_DOCUMENTFRAGMENT:_

::::::

Het voorgaande leidt tot de conclusie dat Imation een vordering uit hoofde van onverschuldigde betaling heeft op Thuiskopie voor de in strijd met het Unierecht in de AmvB’s te hoog vastgestelde thuiskopievergoeding. Bij deze stand van zaken kan worden volstaan met de vaststelling dat de voor Imation geldende bedragen aan thuiskopievergoeding in de periode vanaf mei 2007 te hoog waren vastgesteld in de AmvB’s.
In beide zaken
(iv) ‘passing on’ ?
5.51.
Gedaagden stellen dat Imation de thuiskopievergoeding geheel heeft doorberekend aan de (eind)afnemers. Gedaagden verbinden hieraan de conclusie dat Imation geen schade heeft geleden door teveel thuiskopievergoeding te betalen en dat restitutie uit hoofde van onverschuldigde betaling leidt tot ongerechtvaardigde verrijking van Imation.
5.52.
Partijen nemen terecht tot uitgangspunt dat het door gedaagden gevoerde doorberekeningsverweer naar Nederlands recht toelaatbaar is, zowel tegen een vordering tot betaling van schadevergoeding als tegen een restitutievordering uit hoofde van ongerechtvaardigde verrijking.
5.53.
Het Nederlandse schadevergoedingsrecht strekt tot compensatie van schade: de benadeelde moet zoveel worden gebracht in de toestand waarin hij zonder het schadetoebrengende feit zou hebben verkeerd, zonder hem in een betere vermogenspositie te brengen. Een doorberekeningsverweer kan worden gevoerd zowel op het schadebegrip waarin de omvang van de schade wordt bepaald (artikel 6:95 tot en met 6:97 BW), als op de voordeelstoerekening (artikel 6:100 BW). In beide benaderingen gaat het uiteindelijk erom dat bij de vergelijking tussen de toestand zoals deze in werkelijkheid is en de toestand zoals die (vermoedelijk) zou zijn geweest indien de normschending niet zou hebben plaatsgevonden, beoordeeld moet worden welke nadelen en welke voordelen in zodanig verband staan met de gebeurtenis waarop de aansprakelijkheid van de schuldenaar berust, dat zij redelijkerwijs als een gevolg van deze gebeurtenis aan de schuldenaar kunnen worden toegerekend (zie HR 8 juli 2016 (ECLI:NL:HR:2016:1483).
5.54.

::::::

_MATERIAAL:_
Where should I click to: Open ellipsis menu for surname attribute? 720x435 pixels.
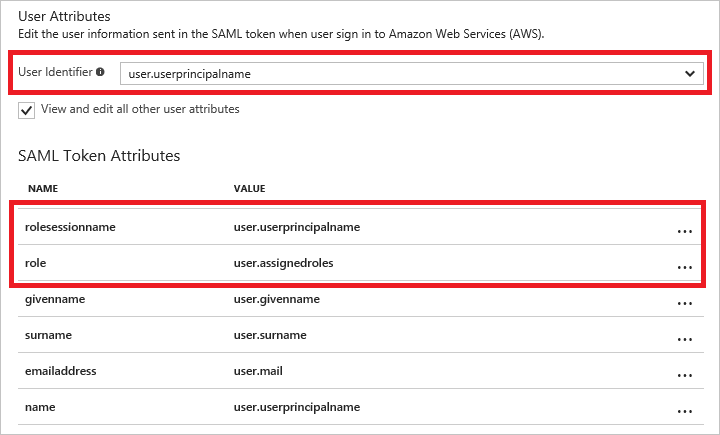point(684,339)
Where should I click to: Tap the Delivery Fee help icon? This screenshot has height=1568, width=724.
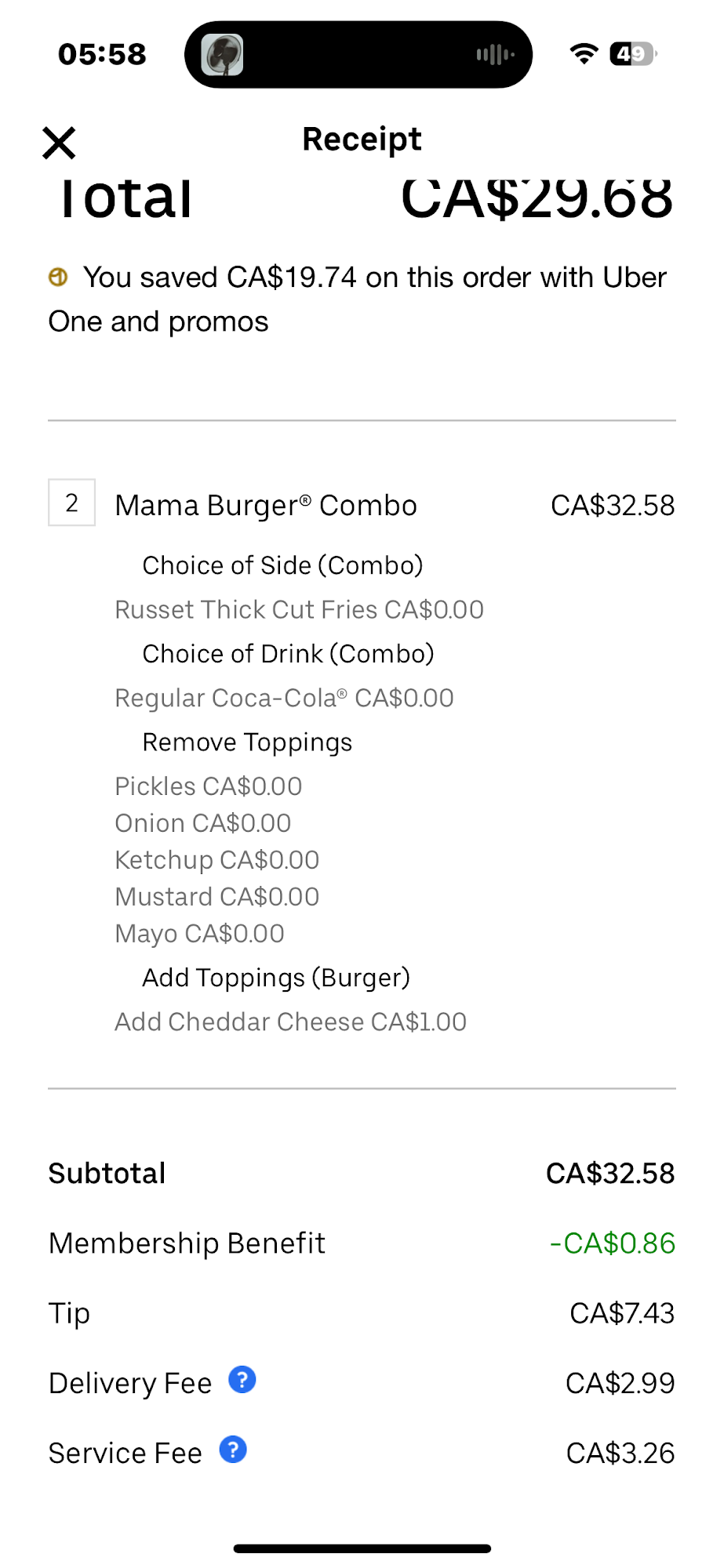pyautogui.click(x=242, y=1380)
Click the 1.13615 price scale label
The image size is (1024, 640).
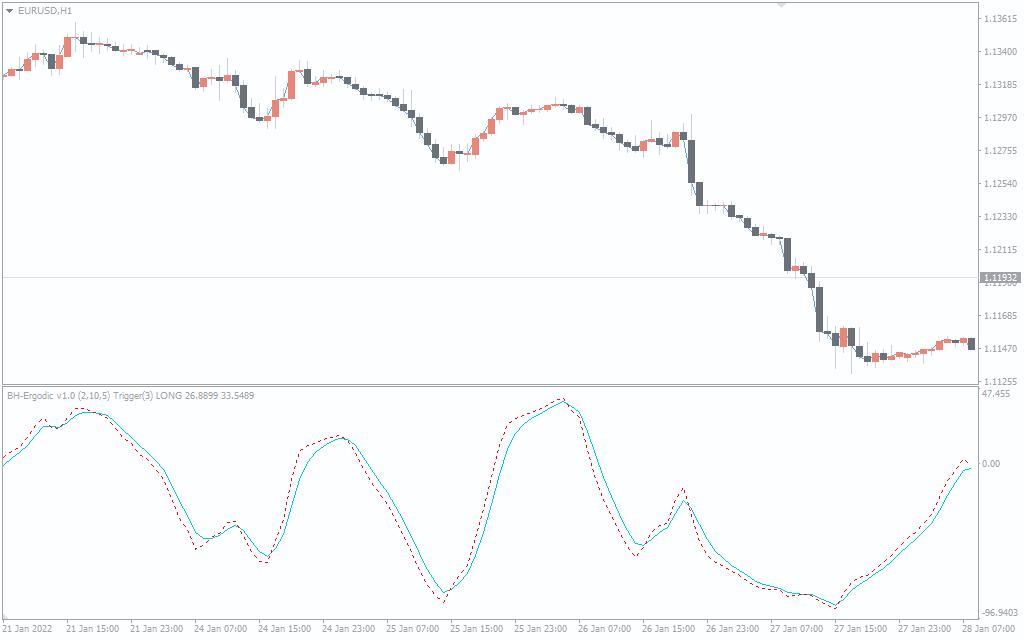coord(1000,19)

::::::

_EISEN:_ Herschrijf de alinea die begint met „Het Nederlandse schadevergoedingsrecht strekt” uit het fragment over de thuiskopievergoeding als beknopte opsomming, met behoud van de hoofdpunten. Het materiaal is hier niet nodig.

_RESULTAAT:_
- Het Nederlandse schadevergoedingsrecht is gericht op compensatie van schade. De benadeelde wordt in de toestand gebracht waarin hij zonder het schadetoebrengende feit zou hebben verkeerd, niet in een betere vermogenspositie.
- Een doorberekeningsverweer kan op twee manieren worden gevoerd:
  - op het schadebegrip, waarin de omvang van de schade wordt bepaald (art. 6:95 t/m 6:97 BW);
  - op de voordeelstoerekening (art. 6:100 BW).
- In beide benaderingen wordt de werkelijke toestand vergeleken met de vermoedelijke toestand zonder normschending. Daarbij wordt beoordeeld welke nadelen en voordelen zodanig verband houden met de gebeurtenis waarop de aansprakelijkheid van de schuldenaar berust, dat zij redelijkerwijs als gevolg daarvan aan hem kunnen worden toegerekend.
- Bron: HR 8 juli 2016 (ECLI:NL:HR:2016:1483).